The Slatest

Trump Associate Bragged That Real Estate Deal With Putin Could Help Make Trump President

Trump poses with Miss Universe 2013 Gabriela Isler after the 2013 Miss Universe competition in Moscow on Nov. 9, 2013.

AFP/Getty Images

The steady drip of information from the investigations into the Trump campaign’s ties to Russia—which has only appeared to pause because of recent outrages and scandals—continues.

Monday’s revelation is that a Russian-born, criminal business associate of the president once boasted of being able to secure Russian President Vladimir Putin’s support for a real estate deal that he believed would help Trump win the presidency.

In emails to Trump’s lawyer Michael Cohen, published by the New York Times on Monday, developer Felix Sater—who partnered with the president on several real estate projects beginning in 2002, most notably the controversial Russian-financed Trump SoHo—bragged in 2015 about his sway with Putin and suggested he could get the Russian leader’s buy-in on a new Trump tower in Moscow.

“Our boy can become president of the USA and we can engineer it,” he wrote. “I will get all of Putins team to buy in on this, I will manage this process.” He later wrote,  “I will get Putin on this program and we will get Donald elected.”

As evidence of this pull, Sater mentioned that on a 2006 trip by the president’s daughter, he “arranged for Ivanka to sit in Putins private chair at his desk and office in the Kremlin.” Ivanka Trump denied to the Times involvement in the deal or ever meeting Putin, though the article dryly notes, “She did not say whether she sat in his chair.” (Update, Aug. 28, 2017, at 4:27 p.m.: An updated version of the Times story reports that Trump “said it is possible she sat in Mr. Putin’s chair during that tour but she did not recall it.”)

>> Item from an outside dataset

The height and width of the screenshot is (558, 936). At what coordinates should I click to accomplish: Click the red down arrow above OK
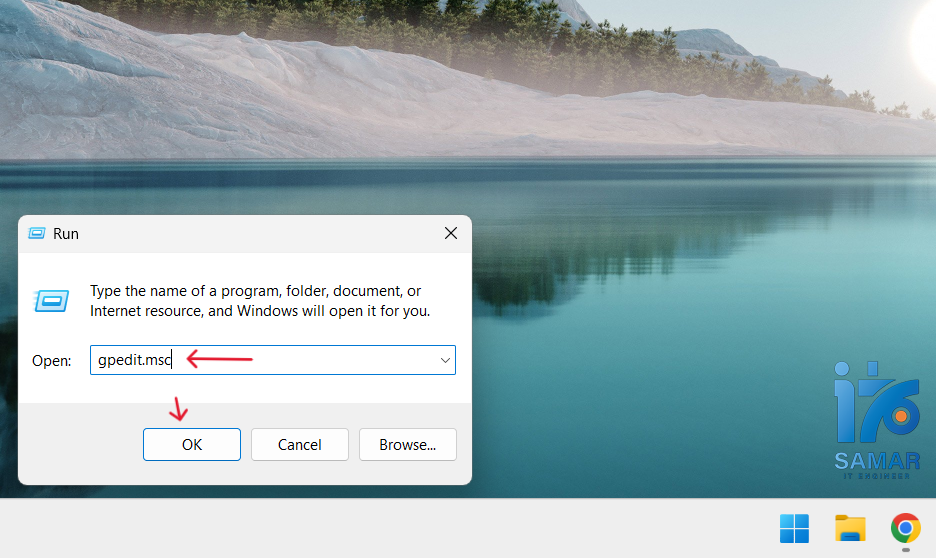[178, 409]
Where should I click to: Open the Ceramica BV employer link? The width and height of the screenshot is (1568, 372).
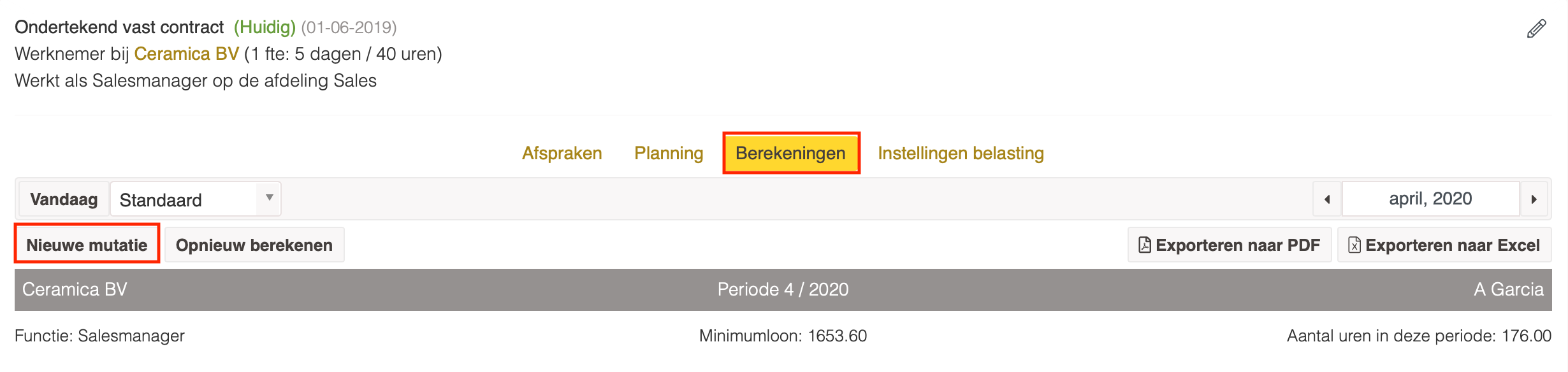click(186, 54)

There’s no reference in the emails to the sort of direct Russian interference in the election that is the main subject of the ongoing investigation. Rather, Sater seems to be making the (dubious) argument that a high-profile, Putin-endorsed deal in Russia would boost Trump’s bona fides as an international negotiator.

Sater, who has been convicted of conspiring with the mafia to commit stock fraud (as well as stabbing a man with a margarita glass), is one of the sleazier figures in Trump’s orbit, which is saying something. (Trump claims to have no ongoing relationship with Sater and that he “really wouldn’t know what he looked like,” though they have been photographed together.) Sater clearly envisioned himself at one point acting as a key go-between for Trump and Putin. In early February, Sater and Cohen presented a plan for lifting U.S. sanctions on Moscow to then–National Security Adviser Michael Flynn.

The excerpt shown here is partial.